Location: Pine Grove,AL
29,551 posts, read 16,539,320 times
Reputation: 6038
Quote:
Originally Posted by miamihurricane555 View Post
I think both sides are forgetting an even bigger issue. the freedom to deny someone something just because I feel like it. I'll use an extreme Example. If my neighbor is having a heart attack and I happen to see it. I decide to just not worry about it and go back inside. it later turns out he dies. While morally it's reprehensible to ignore him. I have no obligation to help him. Now if I can let someone die. How can I not just decide to deny anyone a cake.
Umm, it is actually illegal to just watch someone die.
 
Old 03-11-2014, 12:10 AM
 
Location: Los Angeles County, CA
29,094 posts, read 26,005,925 times
Reputation: 6128
Quote:
Originally Posted by dsjj251 View Post
Im not talking about constitutionality, nor is this thread for that matter. Im simply asking you to back up your claim that its religious freedom rather than personal philosophy.
Well, if you aren't talking about constitutionality then you are in the wrong thread, because the constitution is what this thread is about.

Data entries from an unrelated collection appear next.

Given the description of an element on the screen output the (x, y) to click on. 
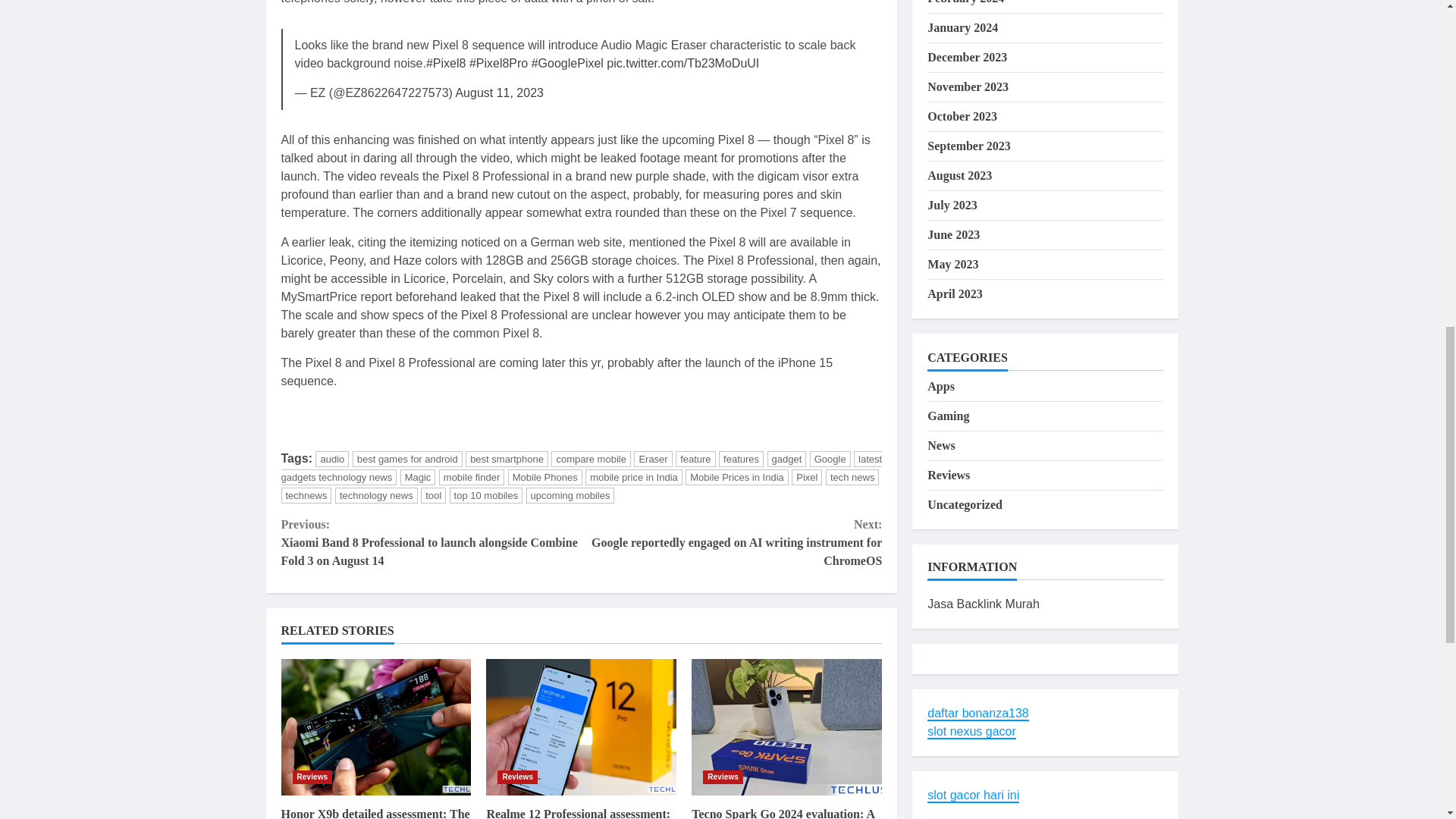
latest gadgets technology news (581, 468)
Google (829, 458)
gadget (786, 458)
Eraser (652, 458)
compare mobile (590, 458)
best games for android (407, 458)
August 11, 2023 (498, 92)
feature (694, 458)
best smartphone (506, 458)
audio (332, 458)
features (740, 458)
Given the description of an element on the screen output the (x, y) to click on. 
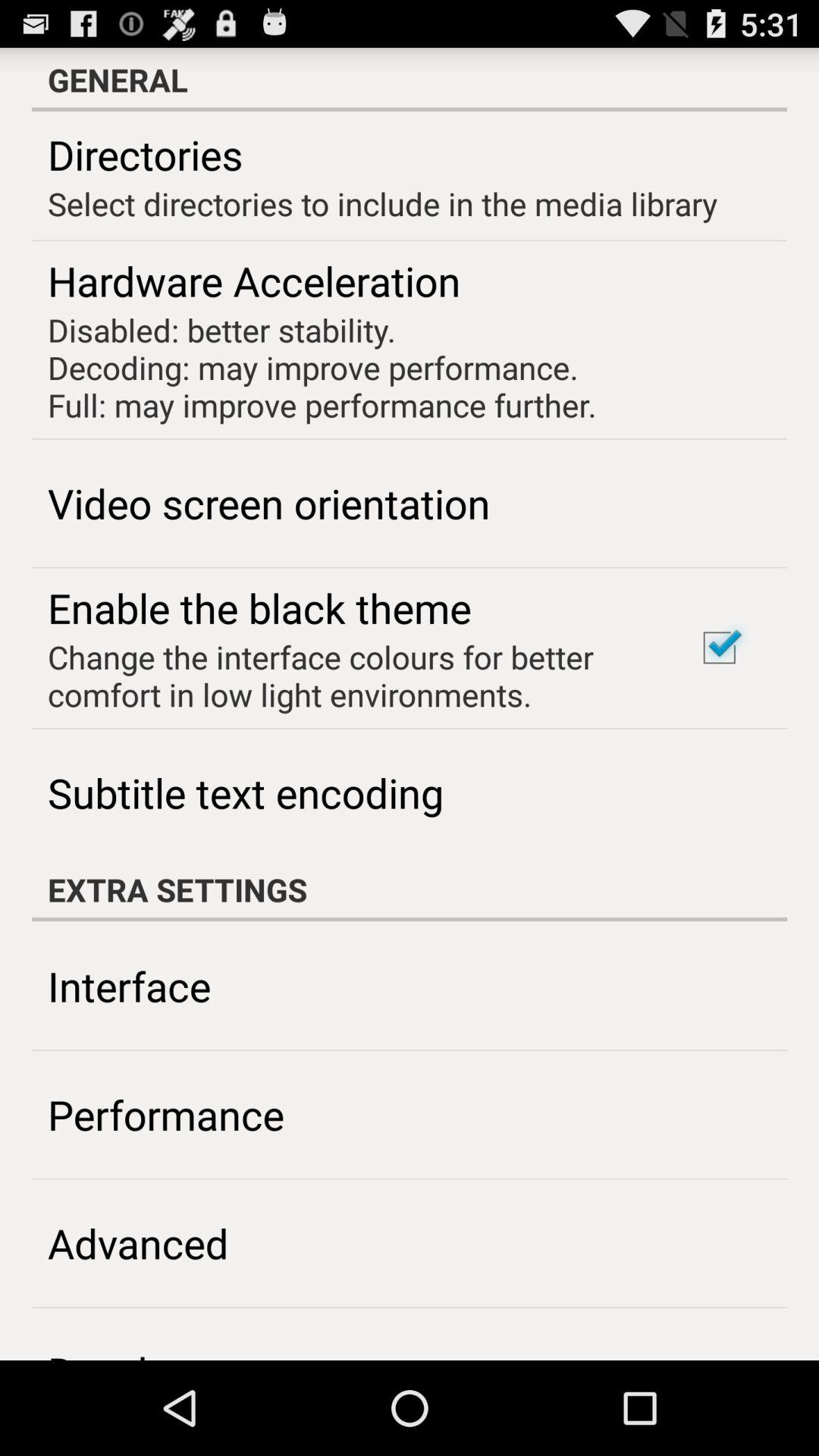
click the icon next to change the interface app (719, 647)
Given the description of an element on the screen output the (x, y) to click on. 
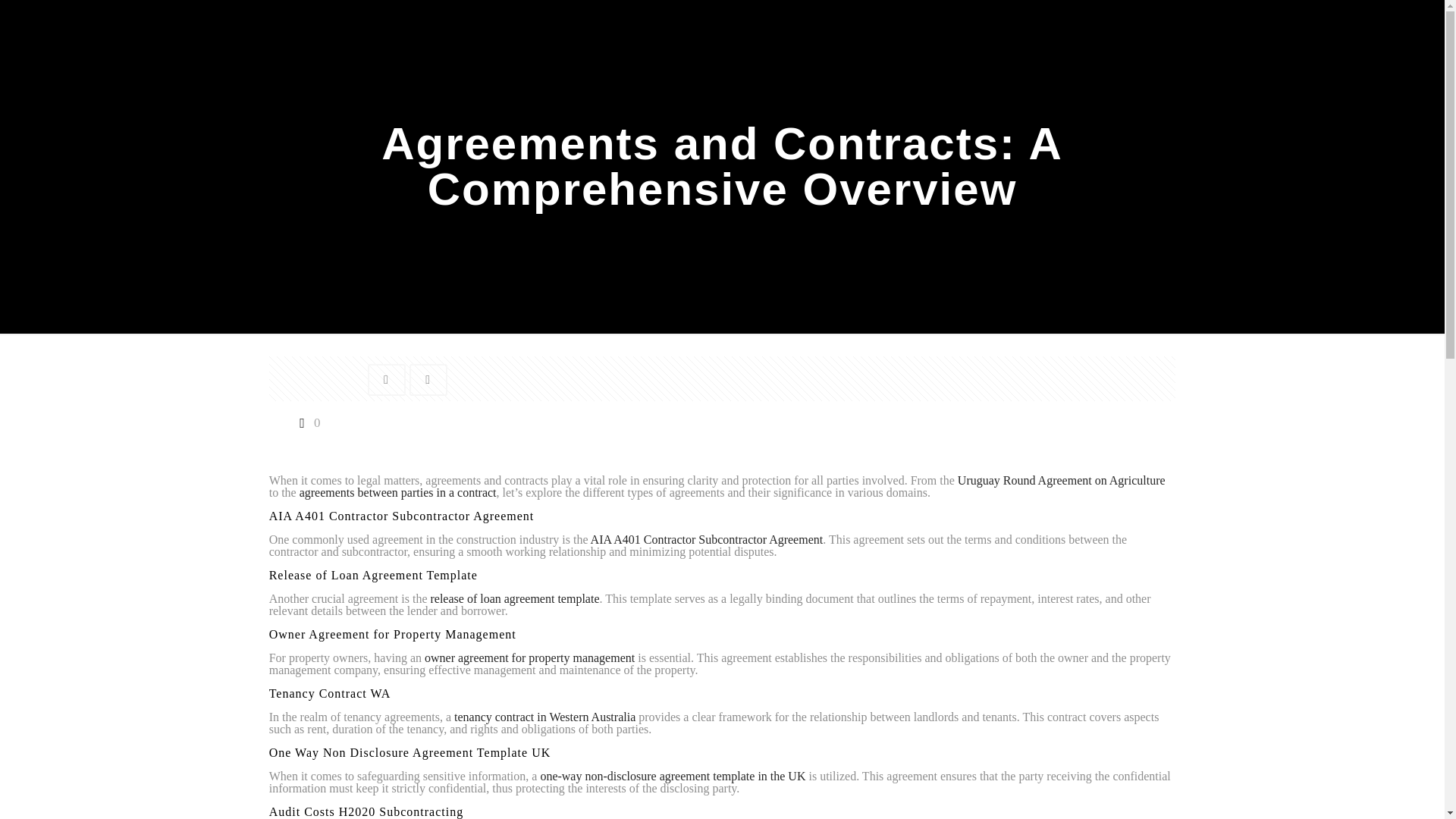
one-way non-disclosure agreement template in the UK (672, 775)
0 (306, 422)
agreements between parties in a contract (397, 492)
Uruguay Round Agreement on Agriculture (1062, 480)
release of loan agreement template (513, 598)
AIA A401 Contractor Subcontractor Agreement (707, 539)
owner agreement for property management (529, 657)
tenancy contract in Western Australia (544, 716)
Given the description of an element on the screen output the (x, y) to click on. 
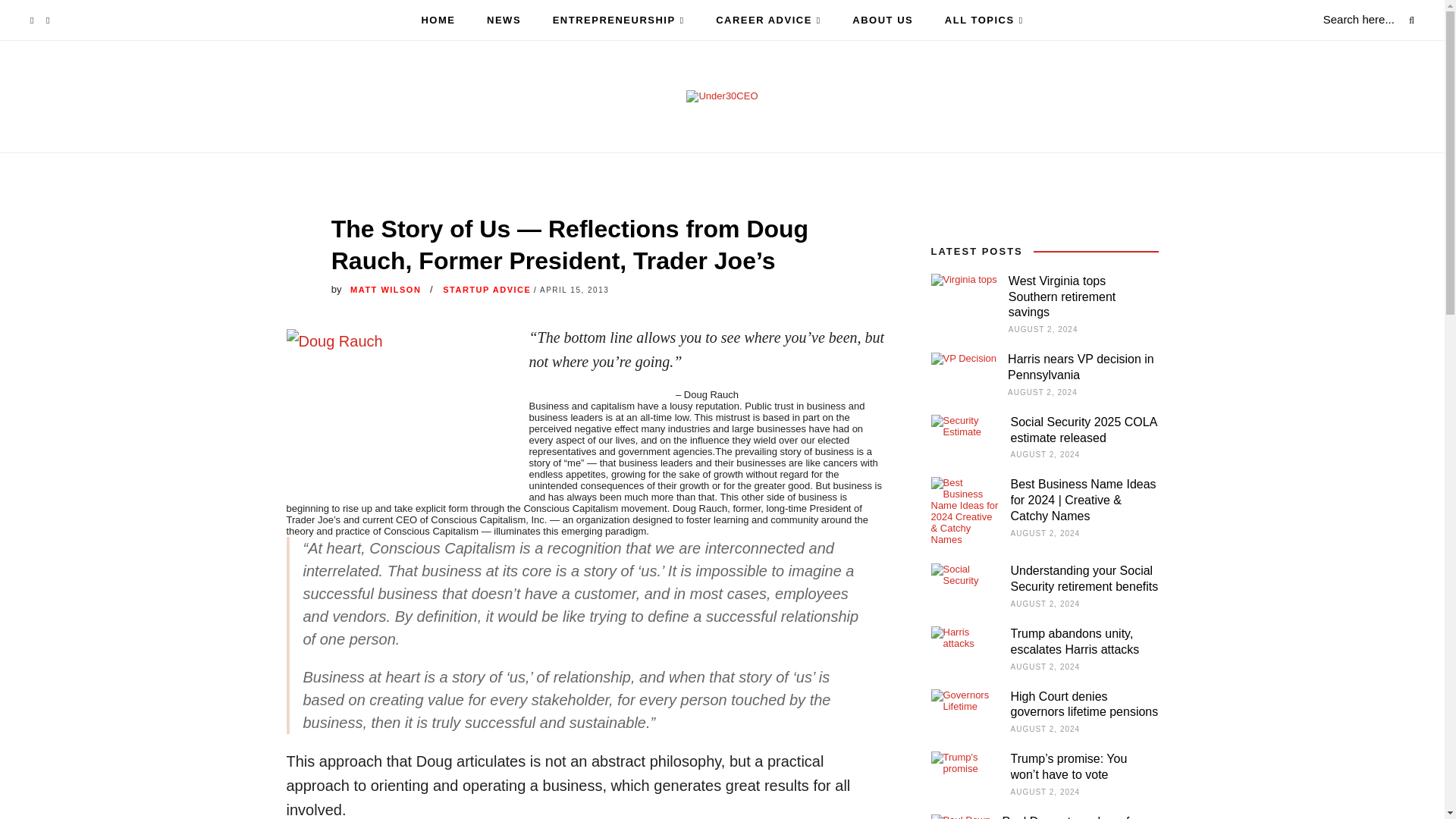
ALL TOPICS (983, 20)
CAREER ADVICE (768, 20)
ABOUT US (881, 20)
MATT WILSON (385, 289)
Posts by Matt Wilson (385, 289)
NEWS (503, 20)
APRIL 15, 2013 (574, 289)
HOME (437, 20)
ENTREPRENEURSHIP (618, 20)
STARTUP ADVICE (486, 289)
Given the description of an element on the screen output the (x, y) to click on. 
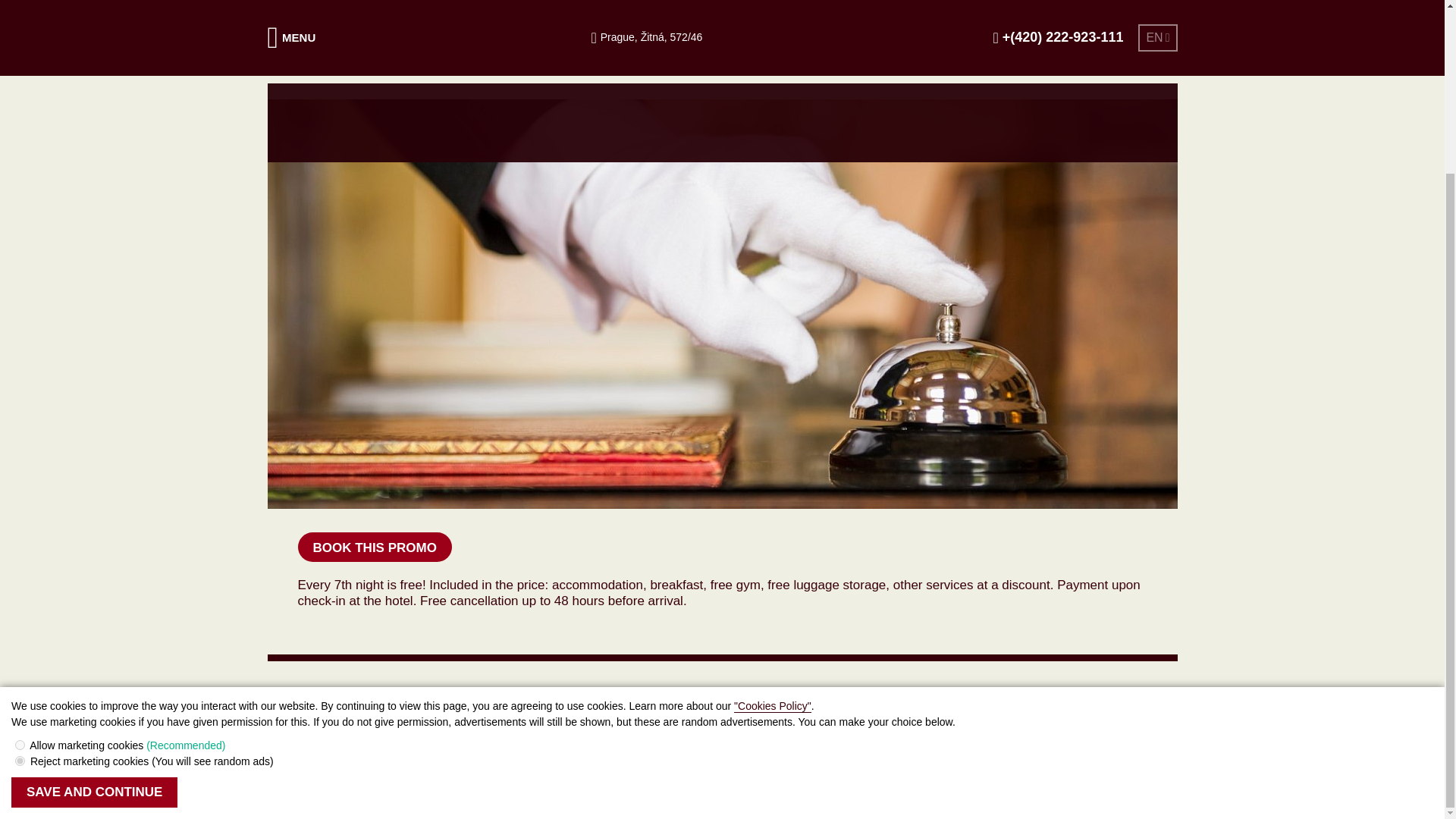
Special offers (362, 51)
Home (284, 51)
Special offers (362, 51)
0 (19, 551)
Boutique Hotel Seven Days , Prague (352, 759)
0 (19, 535)
SAVE AND CONTINUE (94, 583)
Legal information (306, 791)
"Cookies Policy" (771, 496)
Home (284, 51)
BOOK THIS PROMO (374, 546)
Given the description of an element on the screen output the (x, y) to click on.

Religious freedom is guaranteed under the 1st Amendment.

The Colorado law concerning the baker violated the baker's First Amendment rights.

Any argument that you make that supports that law must be constitutionally based.
 
Old 03-11-2014, 12:10 AM
 
Location: Stillwater, Oklahoma
30,976 posts, read 21,633,814 times
Reputation: 9676
Quote:
Originally Posted by Harrier View Post
There is no right for a homosexual to force someone to bake cake for them against their will.
But what if the homosexual is a black person?
 
Old 03-11-2014, 12:11 AM
 
Location: Los Angeles County, CA
29,094 posts, read 26,005,925 times
Reputation: 6128
Quote:
Originally Posted by dsjj251 View Post
Umm, it is actually illegal to just watch someone die.
In all states?

Cite the statutes.
 
Old 03-11-2014, 12:12 AM
 
3,674 posts, read 8,661,496 times
Reputation: 3086
Quote:
Originally Posted by dsjj251 View Post
Umm, it is actually illegal to just watch someone die.
If you have no connection to that person, there may not actually be a legal consequence to not helping them.

Now, if you are a paramedic or healthcare professional, then it is rather explicitly illegal to watch someone die and do nothing.

In both cases, cake and death, the nature of the issue is commercial.

And in this particular case, how pathetic is it that you and I have to even spell this out? God almighty. I am going to bed.